Reputation: 29136
I would like to "quickly" deploy a shared library on my Ubuntu. It is for a short term project so I don't want to use auto-tools here, but do everything manually.
So I built my library with this:
%.o: %.c
$(CC) -fPIC -c $(CFLAGS) -o $@ $< -MMD -MF $(@:.o=.d)
lib%.so: %.o | dist
$(CC) -shared -o dist/$@ $^
dist:
mkdir -p dist
install: lib
mkdir -p $(PREFIX)/lib/foobar
mkdir -p $(PREFIX)/include/foobar
cp dist/*.so $(PREFIX)/lib/foobar
cp dist/*.h $(PREFIX)/include/foobar
ldconfig $(PREFIX)/lib/foobar/
In another project, I would like to use libfoo.so
now located in /usr/lib/foobar/libfoo.so
. So I've built it with:
$(CC) test.c -lfoo
Unfortunately I have this issue:
/usr/bin/ld: cannot find -lfoo
I now that I can do -L/usr/lib/foobar/libfoo.so
but this location should be known by my operating system.
Am I forced to put it directly into /usr/lib
? I have the same issue with /usr/local/lib
which doesn't seem to be the default route to be used with gcc ... -l...
How should I normally deploy a shared library?
Upvotes: 1
Views: 862
Reputation: 1996
The list of directories from ld.so.conf
has system-wide impact; the runtime linker will search those dirs when starting any dynamic binary.
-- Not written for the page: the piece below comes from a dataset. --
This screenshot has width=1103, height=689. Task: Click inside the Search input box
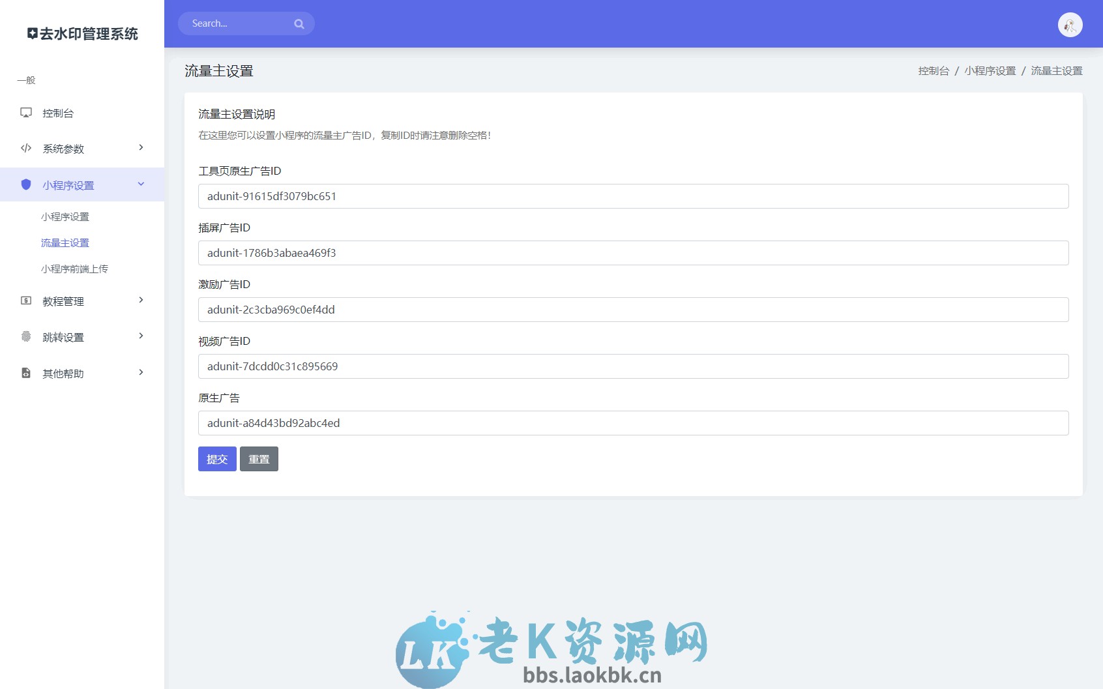click(x=241, y=23)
Unless you actually want additional system-wide overhead, it's more efficient to privately search another dir on a custom / as-needed basis. Private-search is ideally suited for cases of 1-off or single-use or rarely-used custom libs.
For the 1 or few bins that reference those libs, bins can be rebuilt with a directive for the runtime linker to privately search 1+ custom dirs; eg:
gcc -L/usr/local/lib64 -Wl,-rpath=/usr/local/lib64 -lblah
For more details, see gcc
and ld
manual pages for the respective options -Wl,
and -rpath
.
Upvotes: 3
Reputation: 13079
To make a directory known to the dynamic linker (ld.so
) so that it can be found at run-time without depending on LD_LIBRARY_PATH
:
/etc/ld.so.conf
(or in an include file under /etc/ld.so.conf.d
, if the main /etc/ld.so.conf
file has an appropriate include
statement to enable this)/sbin/ldconfig
As regards the build-time linker (ld
), it is normal to expect to have to specify the library location explicitly using the -L
flag on the compiler, normally with the directory as argument e.g. -L/usr/lib/foobar
. However, according to the manual page for the compile-time linker, ld
, the search path for libraries does contain (after everything else) the directories referenced by /etc/ld.so.conf
. So although ld.so.conf
is primarily intended for use with the run-time linker as the name suggests, the build-time linker will in fact find your library once you have listed the directory there.